In his plea agreement, Randol "admitted to engaging in three specific transactions from October 2020 to January 2021 in which he exchanged a total of $273,940 in cash for Bitcoin."
He completed the transactions "without requesting a name, proof of identity, Social Security number, or any other information about the buyer or the source of the funds being exchanged," prosecutors said.
Under the Bank Secrecy Act and his company’s AML policy, Randol was required to "verify the identity of customers engaging in transactions over $9,999."
This included obtaining the customer’s full name, address, Social Security number, a verified phone number and a photocopy of the customer’s official government identification.
In addition to in-person transactions, Randol also conducted hundreds of transactions after receiving large cash shipments in the mail from anonymous individuals to locations he controlled in or around Los Angeles.
The sender would then text Randol "using an encrypted platform to notify him that a parcel containing cash had been sent," prosecutors said.

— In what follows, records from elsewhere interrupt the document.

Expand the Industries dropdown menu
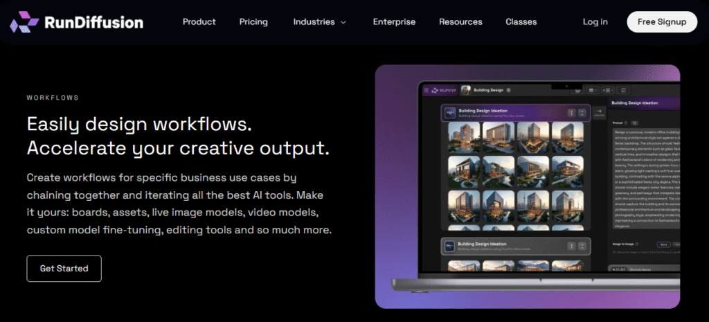[318, 22]
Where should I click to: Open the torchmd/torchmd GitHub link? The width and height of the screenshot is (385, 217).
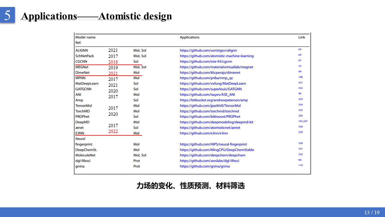point(209,111)
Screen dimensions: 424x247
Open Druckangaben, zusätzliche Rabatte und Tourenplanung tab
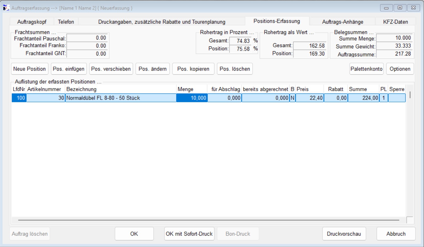tap(161, 22)
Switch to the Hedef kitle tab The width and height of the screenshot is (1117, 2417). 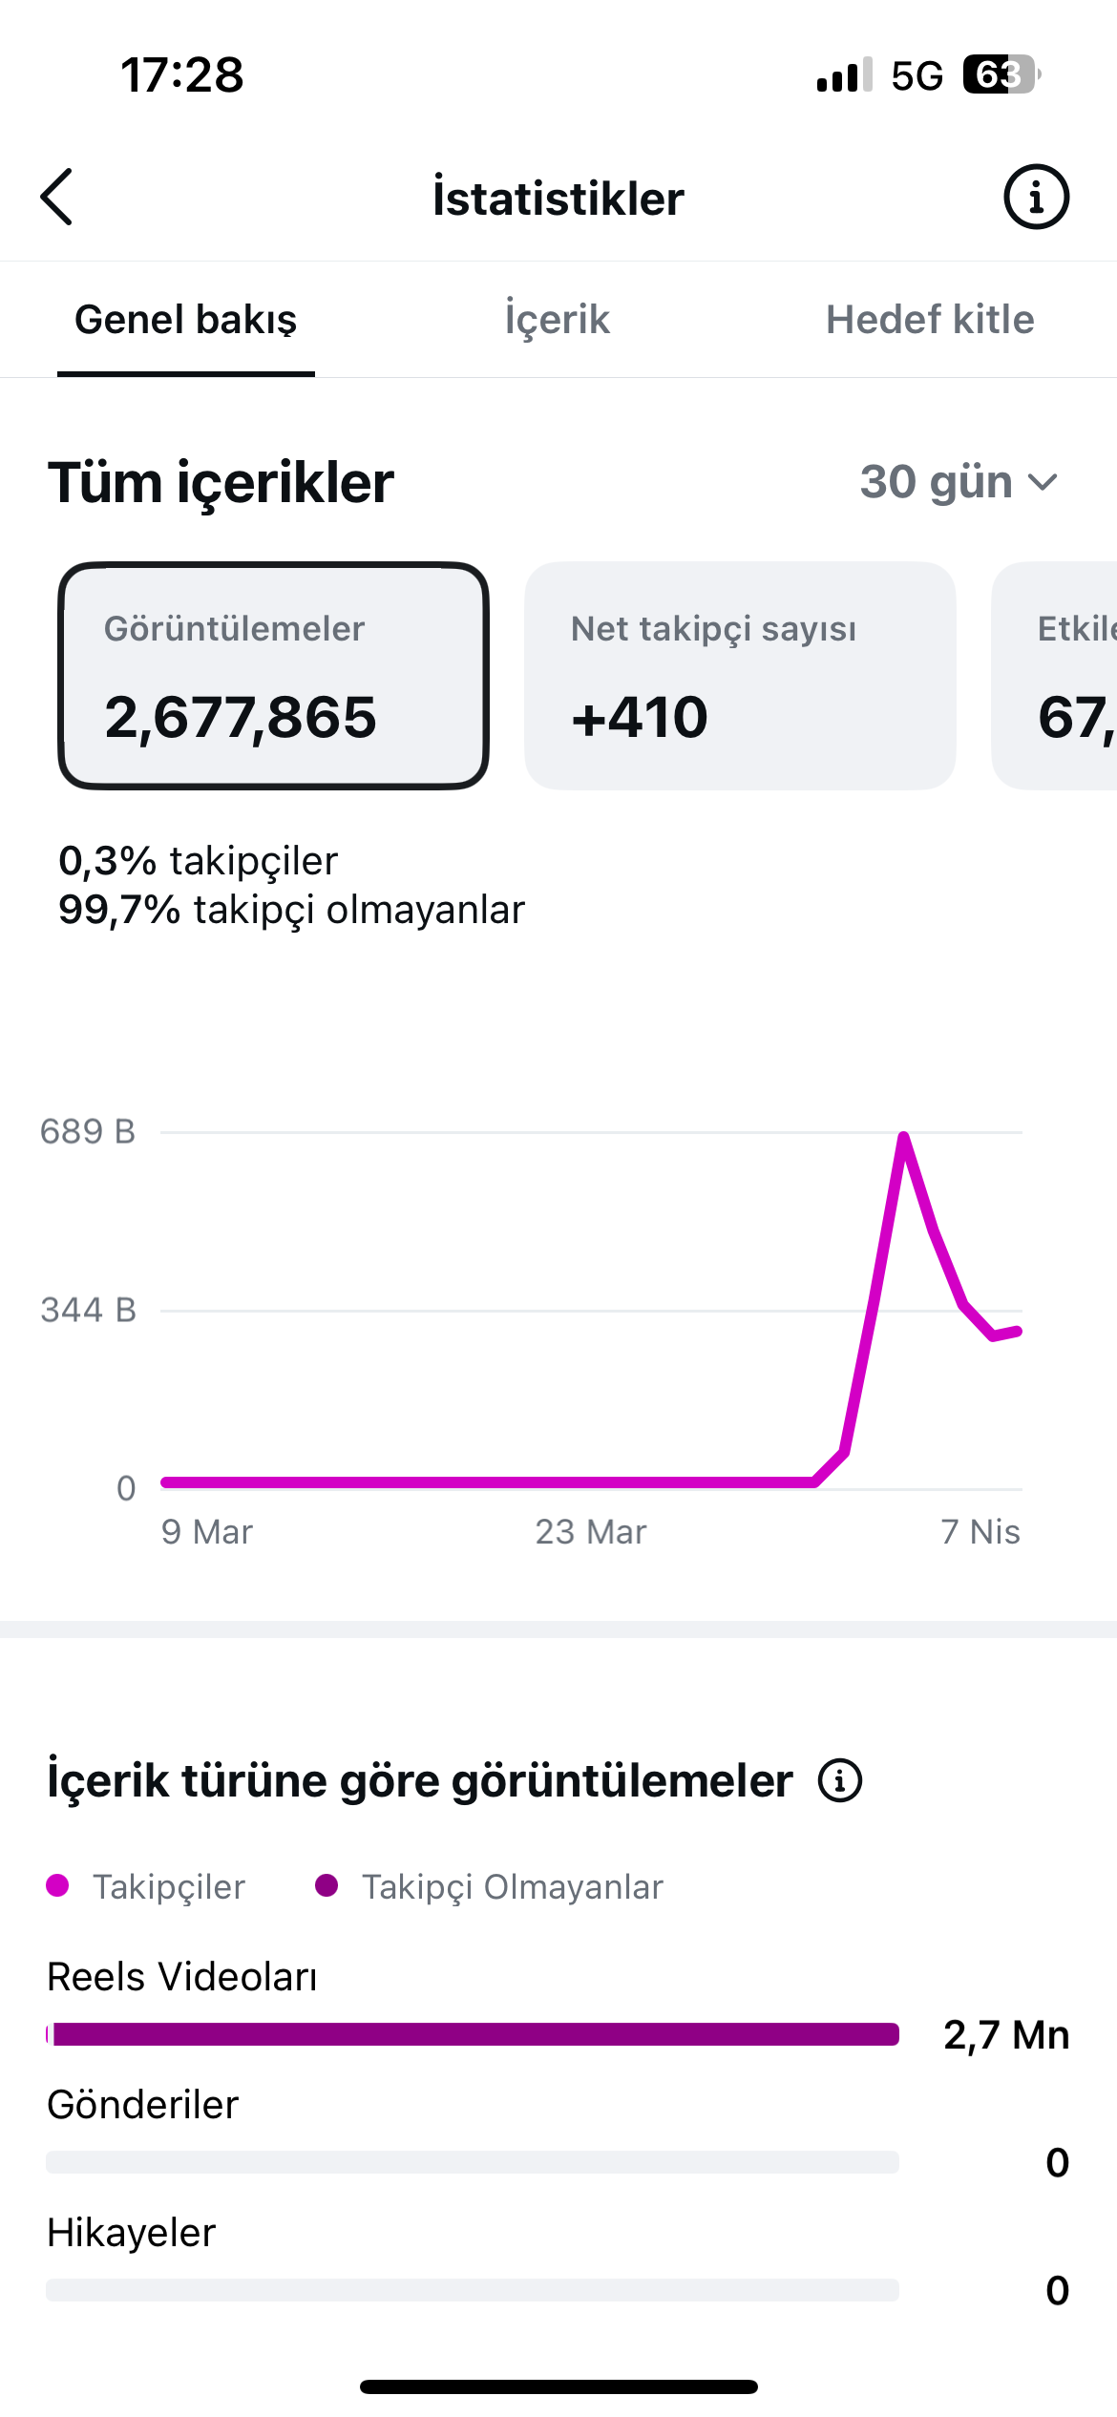[x=930, y=320]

"The cash was often packaged in a suspicious manner, including cash hidden inside children’s books, concealed inside fake birthday or holiday presents, buried within puzzle pieces, or wrapped within multiple magazines."
"Once Randol received the parcel, he would count the money and send an equivalent amount of Bitcoin -- minus a commission -– to a digital wallet controlled by his customers."
Randol also operated numerous Bitcoin kiosks in malls, gas stations and convenience stores in cities in Los Angeles, Orange and Riverside counties, according to prosecutors.
"The setting on Randol’s kiosks allowed customers to structure funds to avoid currency reporting requirements by creating numerous accounts and by engaging in successive transactions involving up to $3,000."
"He also set up one or more 'test' accounts that contained no customer information, which he allowed customers to use to complete kiosk transactions."
Randol is scheduled to be sentenced January 17.
The FBI and Homeland Security Investigations investigated the case with assistance from Federal Deposit Insurance Corporation Office of Inspector General and the United States Postal Inspection Service.